# new to having a pet pigeon



## fantail 2009 (Feb 28, 2009)

hi, im new to having pet pigeons  and i know not much of them 
my pigeons are faintail pigeons and they are completely white.
now i have a few questions 
1)i cannot really tell wich is male and female does any 1 know how i can tell the difference
2)the female layed an egg and i dont know if male has fertalised it can any 1 tell me if its a bird 

thanks i will take all answers into account thank you


----------



## Charis (Feb 11, 2007)

Since you are new to Pigeons, you need to read everything you can find about care for them as the needs of each kind of bird is different.
Since one of your birds has laid an egg, she will lay another one in the next couple of days. If you keep watching, you will soon figure out which one that is. Once the eggs are laid, the male and female take turns incubating the eggs. The female incubates the eggs during the night time hours.
If both the Pigeons are indeed of opposite sex, the eggs are likely fertile. I recommend buying some fake eggs which often can be found at a craft store, and switching the eggs out. It's very important to let your pair complete the cycle as it is very hard on the hen to lay egg after egg. Also, please make sure she has oyster shell always available in a separate dish.
Don't feel bad about removing the eggs. If you let all eggs hatch, you will soon be overwhelmed with Pigeons and that's not fair to them or you. Finding a good home for Pigeons is not so easy.
Remember...read....read...read.


----------



## spirit wings (Mar 29, 2008)

fantail 2009 said:


> hi, im new to having pet pigeons  and i know not much of them
> my pigeons are faintail pigeons and they are completely white.
> now i have a few questions
> 1)i cannot really tell wich is male and female does any 1 know how i can tell the difference
> ...


welcome,
she will or should lay another egg about two days after the first. the one sitting in the nest and laying is the hen of course , as far as being fertile you can let them sit on them and about 18 days they would hatch if they are fertile. Im not sure about the question "can anyone tell me if it's a bird?' not sure what you mean there.


----------



## John_D (Jan 24, 2002)

Hi

If you have a pair, then once there are two eggs (assuming they are not 'novice' parents) then they should start sitting. The hen will take the night shift, the male would normally sit eggs from maybe mid morning until an hour or two before dark. 

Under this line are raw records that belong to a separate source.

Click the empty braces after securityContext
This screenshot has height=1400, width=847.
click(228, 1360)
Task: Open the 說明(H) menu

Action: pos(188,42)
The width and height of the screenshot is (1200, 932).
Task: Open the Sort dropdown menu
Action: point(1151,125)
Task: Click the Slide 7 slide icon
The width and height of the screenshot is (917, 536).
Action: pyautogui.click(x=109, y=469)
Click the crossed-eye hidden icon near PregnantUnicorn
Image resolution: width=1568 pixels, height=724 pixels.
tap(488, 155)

Best assume the eggs will be fertile if you have a mated pair. If you don't want to have them raising young, you can obtain plastic or wooden eggs and swap them once the second egg is laid (try Boddy and Ridewood). It is possible to check the eggs ('candling' eggs - studying them in front of a light) to see if they develop an embryo - not something I've done, but you'll probably find info on here if you use the search facility.

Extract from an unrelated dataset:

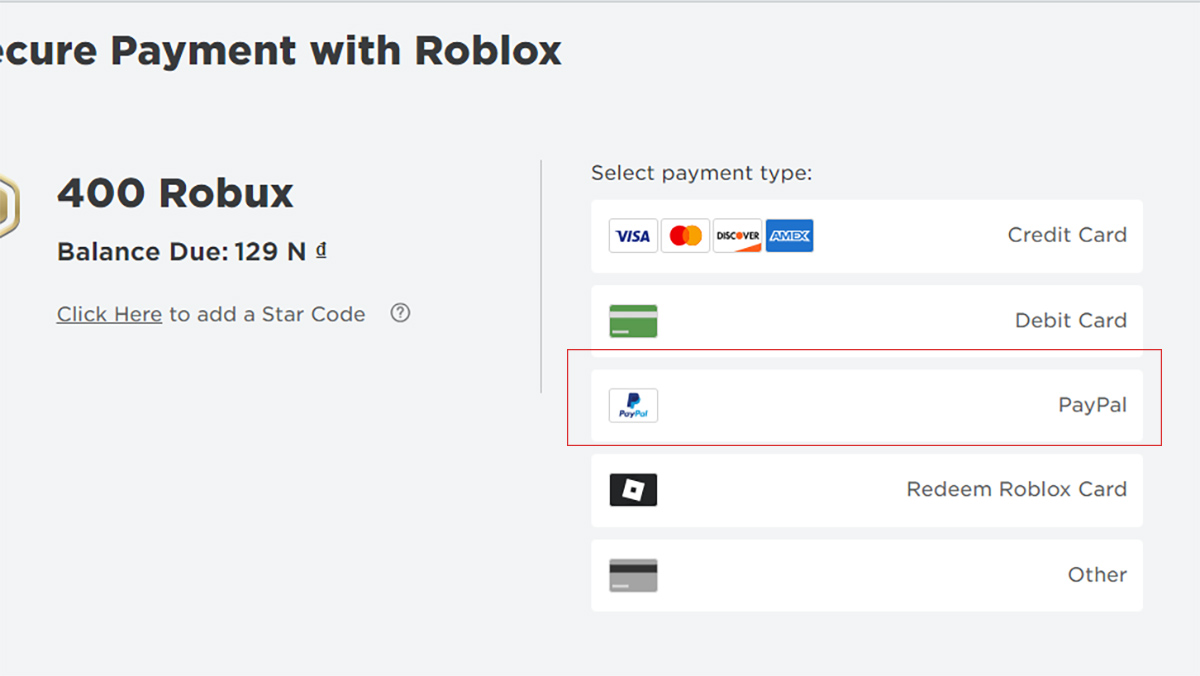Click the Visa logo icon
Viewport: 1200px width, 676px height.
pos(633,235)
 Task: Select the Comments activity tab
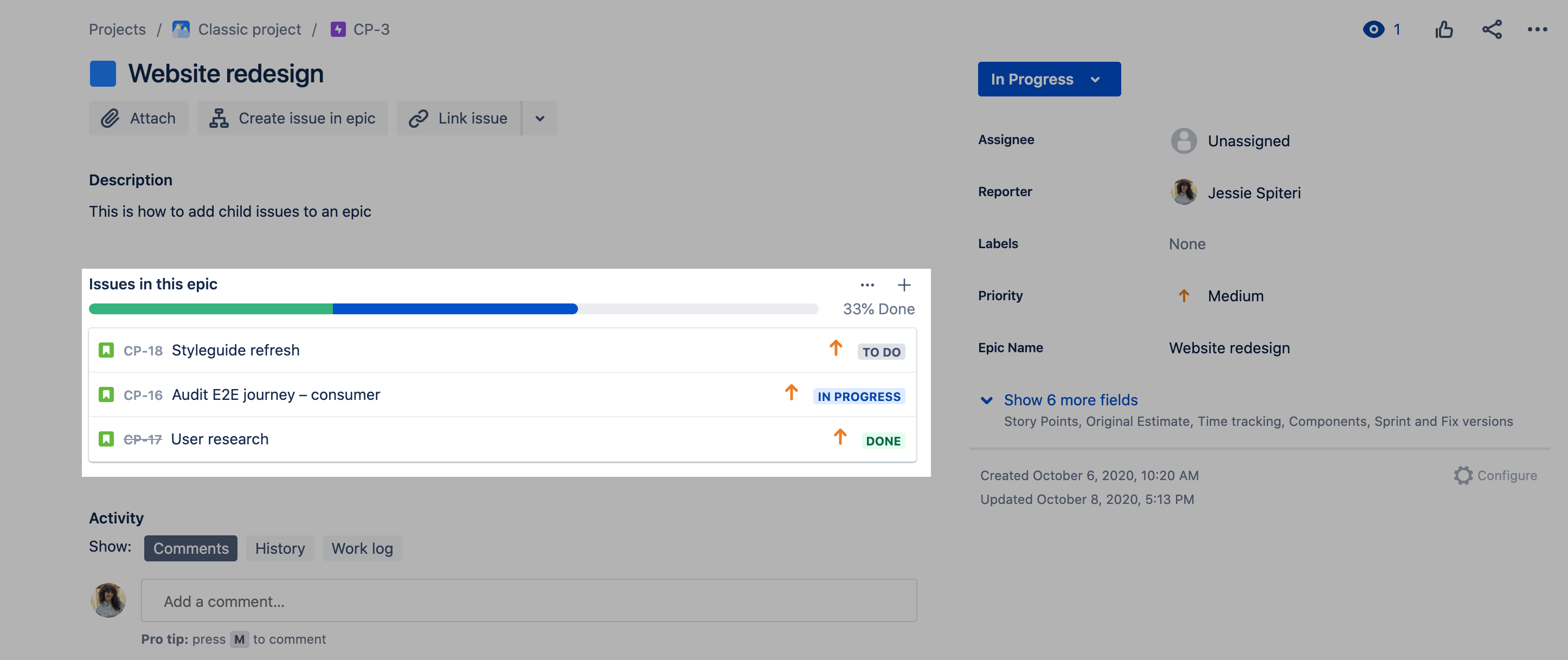tap(191, 547)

The cock bird is generally more vocal and pushy, whetever kind of pigeon. With our mixed bunch, I note the hens are generally smaller and lighter - we have a couple of very delicate looking fantails - but that isn't universally so.

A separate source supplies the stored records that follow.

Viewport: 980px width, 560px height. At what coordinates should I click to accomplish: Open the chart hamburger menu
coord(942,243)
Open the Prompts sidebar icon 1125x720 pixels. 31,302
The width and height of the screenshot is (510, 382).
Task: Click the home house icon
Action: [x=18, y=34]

Are they in an aviary, or outside dovecote flying free?

John


----------



## fantail 2009 (Feb 28, 2009)

John_D said:


> Hi
> 
> If you have a pair, then once there are two eggs (assuming they are not 'novice' parents) then they should start sitting. The hen will take the night shift, the male would normally sit eggs from maybe mid morning until an hour or two before dark.
> 
> ...


thier in a small shed for the moment because ive just got them and they nned to get used to me and thier surroundings


----------



## Msfreebird (Sep 23, 2007)

fantail 2009 said:


> thier in a small shed for the moment because ive just got them and they nned to get used to me and thier surroundings


Its really not a good idea to let fantails "free fly". Their not the greatest flyers, very awkward because of their tails, and can't escape preditors very well. I keep mine contained in a garden aviary, and they are very happy - and safe.


----------



## Georgina (Jun 24, 2008)

Hi! Welcome to the site! I joined after my grandad died, he was my source of pigeon information, and PT has helped me with just about everything I've had a problam with or needed information about so far.  You can't do much better than to come here for advice!

I keep a mixed bunch of pigeons, most I have no clue what breed they are! I have a couple of white homers and a rescued semi-handreared racer too. I have one female fantail that came to me being very unwell and she's since bulked up and is now a beautiful addition to my little flock. 

As MSFreebird says, fantails aren't the best of fliers. Mine is just a regular garden fantail, not one of the really fancy ones, so she can fly a little better than them. In fact, she's normally out at the front with the others trailing along behing her!  If it's really windy though, I won't let the birds out as her tail acts like a parachute and she gets blown all over the place! Whether you choose to let them fly free or not is a personal choice. There are barely any birds of prey around my house (we live by the sea and the seagulls chase them away!) but I have recently had problems with the neighbours cats. I still choose to let them fly free, but I know there's always a risk one might not come back, so far, it hasn't happened in over a year but I do currently have one injured pidge in a pet-carrier in the house.

Good luck with your birds and I hope you will enjoy them as much as I enjoy mine!


----------